** start DATA FOR THE TASK **
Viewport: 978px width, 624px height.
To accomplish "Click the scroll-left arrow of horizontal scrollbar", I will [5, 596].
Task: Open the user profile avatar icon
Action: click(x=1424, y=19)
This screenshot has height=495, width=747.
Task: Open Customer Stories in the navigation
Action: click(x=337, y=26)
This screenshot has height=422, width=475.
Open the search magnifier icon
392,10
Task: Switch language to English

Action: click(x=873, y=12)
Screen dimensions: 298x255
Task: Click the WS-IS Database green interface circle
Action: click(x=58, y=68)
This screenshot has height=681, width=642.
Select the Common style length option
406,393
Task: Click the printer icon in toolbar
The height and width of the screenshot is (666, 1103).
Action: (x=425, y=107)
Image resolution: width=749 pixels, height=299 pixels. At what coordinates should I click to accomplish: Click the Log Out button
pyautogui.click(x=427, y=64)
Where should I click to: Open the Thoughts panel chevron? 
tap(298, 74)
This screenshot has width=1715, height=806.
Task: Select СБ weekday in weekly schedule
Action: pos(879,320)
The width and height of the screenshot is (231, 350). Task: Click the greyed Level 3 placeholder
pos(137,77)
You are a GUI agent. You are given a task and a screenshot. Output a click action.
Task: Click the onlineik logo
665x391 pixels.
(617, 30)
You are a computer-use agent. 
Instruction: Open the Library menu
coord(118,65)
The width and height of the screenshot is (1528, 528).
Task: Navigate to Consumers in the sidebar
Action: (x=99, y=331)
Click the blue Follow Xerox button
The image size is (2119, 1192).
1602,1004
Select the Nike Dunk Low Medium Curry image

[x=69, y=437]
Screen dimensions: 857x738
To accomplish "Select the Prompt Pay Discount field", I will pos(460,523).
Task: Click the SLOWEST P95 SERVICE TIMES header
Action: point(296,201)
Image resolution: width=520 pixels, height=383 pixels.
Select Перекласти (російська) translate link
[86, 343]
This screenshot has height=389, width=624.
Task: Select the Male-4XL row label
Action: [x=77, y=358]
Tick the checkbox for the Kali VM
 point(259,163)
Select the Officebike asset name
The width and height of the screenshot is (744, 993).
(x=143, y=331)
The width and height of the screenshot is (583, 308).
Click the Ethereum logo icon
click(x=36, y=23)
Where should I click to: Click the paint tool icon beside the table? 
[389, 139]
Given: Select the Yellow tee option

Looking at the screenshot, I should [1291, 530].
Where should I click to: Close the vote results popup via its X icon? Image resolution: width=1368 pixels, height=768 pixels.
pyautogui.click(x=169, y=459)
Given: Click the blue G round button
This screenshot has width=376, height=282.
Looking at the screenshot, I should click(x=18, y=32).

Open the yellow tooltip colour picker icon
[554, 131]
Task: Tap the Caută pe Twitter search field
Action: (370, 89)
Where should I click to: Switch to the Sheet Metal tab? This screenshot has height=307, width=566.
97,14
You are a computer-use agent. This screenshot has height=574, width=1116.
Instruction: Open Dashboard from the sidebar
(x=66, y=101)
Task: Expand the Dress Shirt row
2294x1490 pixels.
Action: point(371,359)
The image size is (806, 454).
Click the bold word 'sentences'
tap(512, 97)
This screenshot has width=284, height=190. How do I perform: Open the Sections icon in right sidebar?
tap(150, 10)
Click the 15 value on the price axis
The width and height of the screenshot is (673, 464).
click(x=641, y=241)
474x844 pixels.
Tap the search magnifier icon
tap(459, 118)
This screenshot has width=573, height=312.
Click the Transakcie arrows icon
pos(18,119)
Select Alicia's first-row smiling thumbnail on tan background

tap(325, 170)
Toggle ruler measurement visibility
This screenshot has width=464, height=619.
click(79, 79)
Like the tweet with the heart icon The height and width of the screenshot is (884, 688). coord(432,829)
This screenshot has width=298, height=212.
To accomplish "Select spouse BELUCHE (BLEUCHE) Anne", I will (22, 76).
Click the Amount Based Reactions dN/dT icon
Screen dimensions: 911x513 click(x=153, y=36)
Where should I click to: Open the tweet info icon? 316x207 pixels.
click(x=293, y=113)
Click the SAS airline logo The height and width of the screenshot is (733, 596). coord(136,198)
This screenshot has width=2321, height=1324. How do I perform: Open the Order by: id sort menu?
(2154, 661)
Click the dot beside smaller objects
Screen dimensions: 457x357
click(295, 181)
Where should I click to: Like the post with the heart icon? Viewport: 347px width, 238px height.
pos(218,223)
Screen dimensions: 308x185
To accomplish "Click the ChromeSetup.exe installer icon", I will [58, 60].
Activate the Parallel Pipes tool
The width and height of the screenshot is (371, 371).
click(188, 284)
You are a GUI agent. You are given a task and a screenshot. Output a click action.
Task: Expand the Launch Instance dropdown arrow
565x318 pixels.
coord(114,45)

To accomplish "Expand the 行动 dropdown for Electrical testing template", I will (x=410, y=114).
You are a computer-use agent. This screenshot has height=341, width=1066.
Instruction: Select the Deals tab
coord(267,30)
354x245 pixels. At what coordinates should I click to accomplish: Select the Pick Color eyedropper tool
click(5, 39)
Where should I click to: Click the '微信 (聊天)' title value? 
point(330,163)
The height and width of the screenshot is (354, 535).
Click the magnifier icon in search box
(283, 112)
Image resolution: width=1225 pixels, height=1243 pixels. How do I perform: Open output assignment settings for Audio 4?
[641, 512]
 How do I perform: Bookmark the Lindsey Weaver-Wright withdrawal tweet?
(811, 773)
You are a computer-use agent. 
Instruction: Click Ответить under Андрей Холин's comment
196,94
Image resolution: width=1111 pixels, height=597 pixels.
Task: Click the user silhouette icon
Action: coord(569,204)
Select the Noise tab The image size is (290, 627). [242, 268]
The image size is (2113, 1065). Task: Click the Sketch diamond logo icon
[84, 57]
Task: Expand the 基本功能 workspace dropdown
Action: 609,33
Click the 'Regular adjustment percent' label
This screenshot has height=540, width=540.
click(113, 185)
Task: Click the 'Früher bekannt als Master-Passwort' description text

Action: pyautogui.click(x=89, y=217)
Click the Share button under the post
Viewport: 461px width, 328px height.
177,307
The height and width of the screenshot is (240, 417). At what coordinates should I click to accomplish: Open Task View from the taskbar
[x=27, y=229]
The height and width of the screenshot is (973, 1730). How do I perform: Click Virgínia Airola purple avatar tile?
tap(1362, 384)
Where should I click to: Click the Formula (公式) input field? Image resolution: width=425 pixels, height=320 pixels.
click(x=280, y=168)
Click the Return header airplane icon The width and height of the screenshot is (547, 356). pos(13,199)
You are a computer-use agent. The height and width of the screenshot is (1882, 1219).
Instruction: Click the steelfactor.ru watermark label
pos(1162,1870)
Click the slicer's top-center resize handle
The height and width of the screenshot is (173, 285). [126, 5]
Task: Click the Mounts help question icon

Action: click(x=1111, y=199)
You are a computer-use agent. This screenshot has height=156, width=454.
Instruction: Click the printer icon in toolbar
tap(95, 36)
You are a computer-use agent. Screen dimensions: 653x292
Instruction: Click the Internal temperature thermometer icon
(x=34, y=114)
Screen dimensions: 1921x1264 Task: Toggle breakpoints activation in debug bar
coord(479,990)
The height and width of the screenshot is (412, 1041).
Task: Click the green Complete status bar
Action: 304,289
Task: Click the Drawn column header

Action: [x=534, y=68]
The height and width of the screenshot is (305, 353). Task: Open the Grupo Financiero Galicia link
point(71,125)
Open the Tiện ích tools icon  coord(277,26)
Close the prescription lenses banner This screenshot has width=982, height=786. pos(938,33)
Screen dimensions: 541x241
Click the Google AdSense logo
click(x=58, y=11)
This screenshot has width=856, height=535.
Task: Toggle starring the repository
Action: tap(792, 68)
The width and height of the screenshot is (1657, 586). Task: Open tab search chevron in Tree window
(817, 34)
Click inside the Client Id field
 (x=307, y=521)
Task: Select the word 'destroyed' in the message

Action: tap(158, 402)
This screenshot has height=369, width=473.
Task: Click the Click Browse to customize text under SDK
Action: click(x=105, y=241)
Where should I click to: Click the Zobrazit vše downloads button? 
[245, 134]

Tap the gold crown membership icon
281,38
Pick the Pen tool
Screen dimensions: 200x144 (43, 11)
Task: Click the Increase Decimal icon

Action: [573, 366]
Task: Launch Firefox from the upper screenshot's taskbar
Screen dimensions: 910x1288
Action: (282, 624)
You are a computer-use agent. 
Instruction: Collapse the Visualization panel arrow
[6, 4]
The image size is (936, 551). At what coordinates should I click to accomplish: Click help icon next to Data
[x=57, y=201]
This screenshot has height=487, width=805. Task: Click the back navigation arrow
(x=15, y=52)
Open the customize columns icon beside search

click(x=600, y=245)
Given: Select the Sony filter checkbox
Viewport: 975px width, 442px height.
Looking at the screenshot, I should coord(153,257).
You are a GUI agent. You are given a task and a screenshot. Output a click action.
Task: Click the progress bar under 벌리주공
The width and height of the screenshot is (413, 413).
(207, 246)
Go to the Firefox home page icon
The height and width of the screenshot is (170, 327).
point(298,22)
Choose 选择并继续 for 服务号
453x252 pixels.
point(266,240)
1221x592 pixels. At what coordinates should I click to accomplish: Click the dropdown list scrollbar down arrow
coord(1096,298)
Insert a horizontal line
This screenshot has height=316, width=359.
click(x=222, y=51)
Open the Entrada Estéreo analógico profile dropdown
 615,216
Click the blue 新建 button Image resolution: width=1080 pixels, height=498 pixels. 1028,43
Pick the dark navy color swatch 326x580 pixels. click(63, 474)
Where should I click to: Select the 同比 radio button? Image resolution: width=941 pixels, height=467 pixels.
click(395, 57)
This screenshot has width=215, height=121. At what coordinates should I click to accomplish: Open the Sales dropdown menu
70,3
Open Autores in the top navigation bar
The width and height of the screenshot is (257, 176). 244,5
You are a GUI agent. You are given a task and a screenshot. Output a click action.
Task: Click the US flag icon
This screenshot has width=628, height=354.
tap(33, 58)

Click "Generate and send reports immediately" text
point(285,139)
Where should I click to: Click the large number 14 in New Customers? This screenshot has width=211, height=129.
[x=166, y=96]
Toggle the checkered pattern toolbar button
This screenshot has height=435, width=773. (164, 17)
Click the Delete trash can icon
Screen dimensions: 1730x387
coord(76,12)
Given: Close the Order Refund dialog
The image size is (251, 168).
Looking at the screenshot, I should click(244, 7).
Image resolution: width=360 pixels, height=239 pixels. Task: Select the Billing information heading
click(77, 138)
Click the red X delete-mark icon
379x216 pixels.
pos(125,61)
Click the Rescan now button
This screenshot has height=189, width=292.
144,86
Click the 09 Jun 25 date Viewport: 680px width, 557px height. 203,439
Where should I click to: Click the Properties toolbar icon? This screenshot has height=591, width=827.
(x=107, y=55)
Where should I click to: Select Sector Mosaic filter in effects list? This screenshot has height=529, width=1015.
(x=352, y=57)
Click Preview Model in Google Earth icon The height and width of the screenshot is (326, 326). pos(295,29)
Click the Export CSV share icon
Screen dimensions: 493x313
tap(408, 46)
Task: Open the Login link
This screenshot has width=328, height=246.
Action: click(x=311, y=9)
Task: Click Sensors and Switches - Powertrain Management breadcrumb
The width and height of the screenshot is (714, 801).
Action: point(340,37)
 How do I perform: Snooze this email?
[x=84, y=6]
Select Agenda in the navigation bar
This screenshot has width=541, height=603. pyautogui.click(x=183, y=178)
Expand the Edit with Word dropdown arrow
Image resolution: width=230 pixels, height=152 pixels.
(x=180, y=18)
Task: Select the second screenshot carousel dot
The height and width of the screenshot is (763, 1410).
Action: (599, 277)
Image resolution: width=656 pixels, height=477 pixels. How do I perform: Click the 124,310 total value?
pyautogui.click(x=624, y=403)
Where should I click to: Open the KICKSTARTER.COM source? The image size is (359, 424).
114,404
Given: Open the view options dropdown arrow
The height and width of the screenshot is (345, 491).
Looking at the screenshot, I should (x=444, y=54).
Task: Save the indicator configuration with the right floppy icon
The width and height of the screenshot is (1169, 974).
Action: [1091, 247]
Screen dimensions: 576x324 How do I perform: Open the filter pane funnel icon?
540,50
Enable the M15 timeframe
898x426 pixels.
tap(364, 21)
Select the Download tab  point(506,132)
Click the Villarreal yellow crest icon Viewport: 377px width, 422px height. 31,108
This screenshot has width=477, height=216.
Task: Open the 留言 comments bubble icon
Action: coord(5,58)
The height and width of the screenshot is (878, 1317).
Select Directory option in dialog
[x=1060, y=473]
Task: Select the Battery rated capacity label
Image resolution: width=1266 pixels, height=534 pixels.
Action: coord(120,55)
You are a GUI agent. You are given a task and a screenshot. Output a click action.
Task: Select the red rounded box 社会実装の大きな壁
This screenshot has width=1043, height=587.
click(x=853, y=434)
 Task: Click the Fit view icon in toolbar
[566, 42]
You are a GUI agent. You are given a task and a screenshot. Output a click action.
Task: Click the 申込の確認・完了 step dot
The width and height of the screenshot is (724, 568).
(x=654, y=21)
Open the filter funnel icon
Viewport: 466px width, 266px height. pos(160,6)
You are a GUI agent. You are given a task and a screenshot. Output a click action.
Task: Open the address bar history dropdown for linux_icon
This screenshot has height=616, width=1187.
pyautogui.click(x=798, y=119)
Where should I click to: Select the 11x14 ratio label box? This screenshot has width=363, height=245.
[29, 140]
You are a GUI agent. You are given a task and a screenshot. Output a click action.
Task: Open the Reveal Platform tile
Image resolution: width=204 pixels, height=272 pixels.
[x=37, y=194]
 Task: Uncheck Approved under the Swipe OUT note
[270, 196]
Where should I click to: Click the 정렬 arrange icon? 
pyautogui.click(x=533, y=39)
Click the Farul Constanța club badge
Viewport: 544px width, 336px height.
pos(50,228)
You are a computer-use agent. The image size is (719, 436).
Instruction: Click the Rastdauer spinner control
** end DATA FOR THE TASK **
→ **WHAT YOU HAVE TO DO**: Quote verbatim the rows that begin with the line containing "Where should I click to: Select Sector" and end with the line containing "(x=180, y=18)", including both of those lines.

→ **WRITTEN SOLUTION**:
Where should I click to: Select Sector Mosaic filter in effects list? This screenshot has height=529, width=1015.
(x=352, y=57)
Click Preview Model in Google Earth icon The height and width of the screenshot is (326, 326). pos(295,29)
Click the Export CSV share icon
Screen dimensions: 493x313
tap(408, 46)
Task: Open the Login link
This screenshot has width=328, height=246.
Action: click(x=311, y=9)
Task: Click Sensors and Switches - Powertrain Management breadcrumb
The width and height of the screenshot is (714, 801).
Action: point(340,37)
 How do I perform: Snooze this email?
[x=84, y=6]
Select Agenda in the navigation bar
This screenshot has width=541, height=603. pyautogui.click(x=183, y=178)
Expand the Edit with Word dropdown arrow
Image resolution: width=230 pixels, height=152 pixels.
(x=180, y=18)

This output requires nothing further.